• **ТЕКСТ**:
::::

Вне России - Дмитрий Губин 8 стр.


То есть все то, что россиянам дома казалось нормальным (Россия для русских; нечего лазать по стенам; надо регулировать экономику и строить небоскреб) – при взгляде из Англии как минимум нуждалось в доказательствах. Ведь поколение, выросшее в России за последние 8 лет, вообще не представляет, что мир может быть устроен не только на вертикали власти и горизонтали денег. Не представляет, например, что еженедельно британский премьер ездит отчитываться перед оппозицией, причем ведь без мигалки ездит, то есть чисто конкретно как лох… А когда говоришь, что еще недавно в правительственный кабинет входил слепой министр МВД Дэвид Бланкетт (ходил на работу с собачкой-поводырем), так и вовсе не верят. А когда продолжаешь, что его из министров поперли за то, что принял бесплатное членство в клубе для джентльменов, – так смеются в лицо. Нет, вы можете себе представить, чтобы нашего сняли за это?!

Зашоренность взгляда на мир лишает возможности замечать изменения в мире. А вот что пишет газета The Evening Standard 28 августа: "Согласно либерал-демократам, использование автомобилей с бензиновыми двигателями в Великобритании будет полностью запрещено к 2050 году, что станет частью общеевропейского запрета… Лидер партии сэр Мензис Кэмпбелл заявил, что собирается сделать Великобританию "углеводородно нейтральной"…"

::::

• **СПИСОК ЗАПИСЕЙ**:
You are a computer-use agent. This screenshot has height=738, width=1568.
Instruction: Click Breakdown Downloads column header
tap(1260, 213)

::::

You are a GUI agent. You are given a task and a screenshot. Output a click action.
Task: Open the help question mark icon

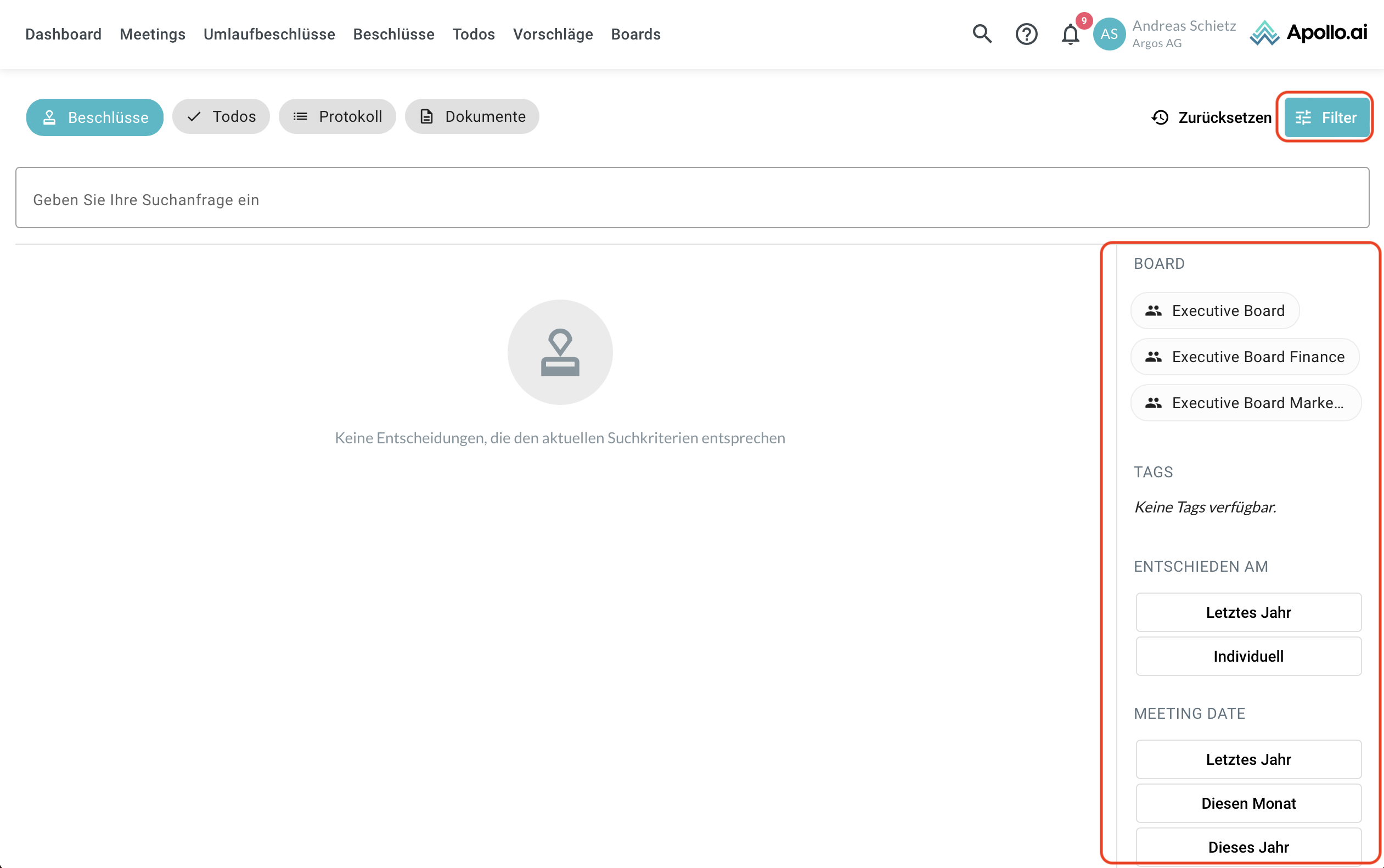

::::

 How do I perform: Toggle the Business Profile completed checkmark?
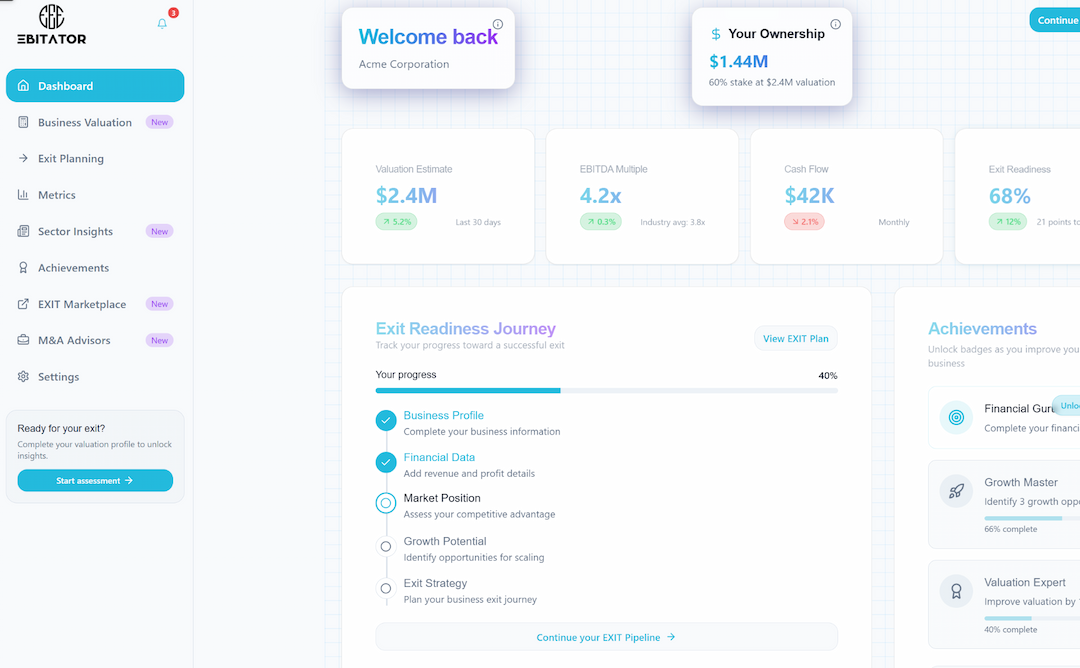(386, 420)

::::

• **ЗАДАНИЯ**:
[1] К какому году, по словам либерал-демократов в тексте о взгляде на Россию из Англии, в Великобритании будет полностью запрещено использование автомобилей с бензиновыми двигателями?
[2] Выпишите из текста о взгляде на Россию из Англии все представления, которые россиянам дома казались нормальными. Разделяйте их так же, как в тексте, точкой с запятой.
[3] Продолжите текст о взгляде на Россию из Англии, начав сразу после цитаты из The Evening Standard.
Записи для работы не понадобятся.

• **ОТВЕТЫ**:
[1] К 2050 году.

[2] Россия для русских; нечего лазать по стенам; надо регулировать экономику и строить небоскреб.

[3]
Нет, я понимаю что либерал-демократы пока что не у власти. Но, смеха ради, представьте: а ну как правда – нефть и газ в Европе к 2050-му запретят? И что у нас тогда будет с "Газпромом"? С доходами от нефти-газа? Нам что тогда – на стену небоскреба лезть? В Неву с отражением небоскреба бросаться?

Русь, дай ответ!

Не дает ответа.

2007 Comment Русь ответа по-прежнему не дает.

2012

#Великобритания #Лондон Борцы и джентльмены

Tags: Лев Толстой, непротивление злу насилием и современный ответ на возможное зло. – Может ли джентльмен носить белые носки вне теннисного корта? – Европейская парадигма для российского гражданина.

Недавно на дорогах Москвы со мной произошел случай, который вполне мог приключиться на дорогах и Питера, и Ярославля, и Ковыкты, и не только со мной, но и с вами, и вообще с кем угодно.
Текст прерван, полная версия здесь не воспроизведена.